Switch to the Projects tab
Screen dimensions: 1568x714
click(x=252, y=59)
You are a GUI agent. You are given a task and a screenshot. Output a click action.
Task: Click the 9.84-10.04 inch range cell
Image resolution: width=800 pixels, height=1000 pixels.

════════════════════

Line for line, the material above should be repeated exactly.

Switch to the Projects tab
Screen dimensions: 1568x714
click(x=252, y=59)
You are a GUI agent. You are given a task and a screenshot. Output a click action.
Task: Click the 9.84-10.04 inch range cell
Image resolution: width=800 pixels, height=1000 pixels.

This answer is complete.